**Given text:**
What's so cool about this game and the reason I paid their asking price is the intelligent way the developer/s allows the player to review their options, and execute their decisions without a hassle, and then undo it easily if their original decision doesn't work out.

Wasting what little life I have left away playing computer games is insignificant compared to the time I waste away capturing drifting thoughts by writing them down in words. It's pretty obvious I don't always choose the precise term to fit in the precise place it needs to be, but it's ever so much fun when I consider that many people don't even have my very limited options.

Monday, April 07, 2008

I've done some reading in the past. I appear to get more out of discovering the world through the auspices of my own docetic spirit than wading through other people's baggage or even my own. After I publish my blog each day, I never read what I wrote in the archives. It's too embarrassing.

Some smart aleck once told me I was a specious sort of person, and the expression on his face when he said that made it seem like I was being accused of not measuring up to his expectations. I looked up the term "specious" in an old unabridged dictionary I had laying around, and it's definition of specious confirmed for all time that I wasn't receiving a compliment by this fellow.

**Source data:**
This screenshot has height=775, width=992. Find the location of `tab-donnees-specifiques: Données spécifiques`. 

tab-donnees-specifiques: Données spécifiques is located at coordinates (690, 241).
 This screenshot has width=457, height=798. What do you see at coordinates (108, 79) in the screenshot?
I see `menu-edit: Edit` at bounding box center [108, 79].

**Brief:**
Carry on with the blog entry about games, writing, and being called specious, starting from where it stops. The lines above bear no relation to the blog entry.

**Answer section:**
It was the next definition underneath specious that drew my attention. That entry was entitled "specious present". Even the old dictionary called it an archaic expression. Usually employed by philosophers to indicate the eternal now. That didn't compute at first. Respectable philosophers associating the term specious with the eternal now? Sure enough, reading the rest of the entry confirmed I'd read it right. How could that be?

The answer was revealed in the next description. Certain philosophers concluded that the present must be treated as if it's ongoing value is somewhat specious. Specious in the sense of being plausible, but not convincing. If any possibility arrives from the future that is so convincing you follow it into the past, you've abandoned the immediacy of now.

Contrarily, it concluded, if you get enticed by the possibilities of the future before they reveal their true nature in the cauldron of the present, you're counting yo' chickens before they hatch.

"Do this, don't do that, can't you read the signs?"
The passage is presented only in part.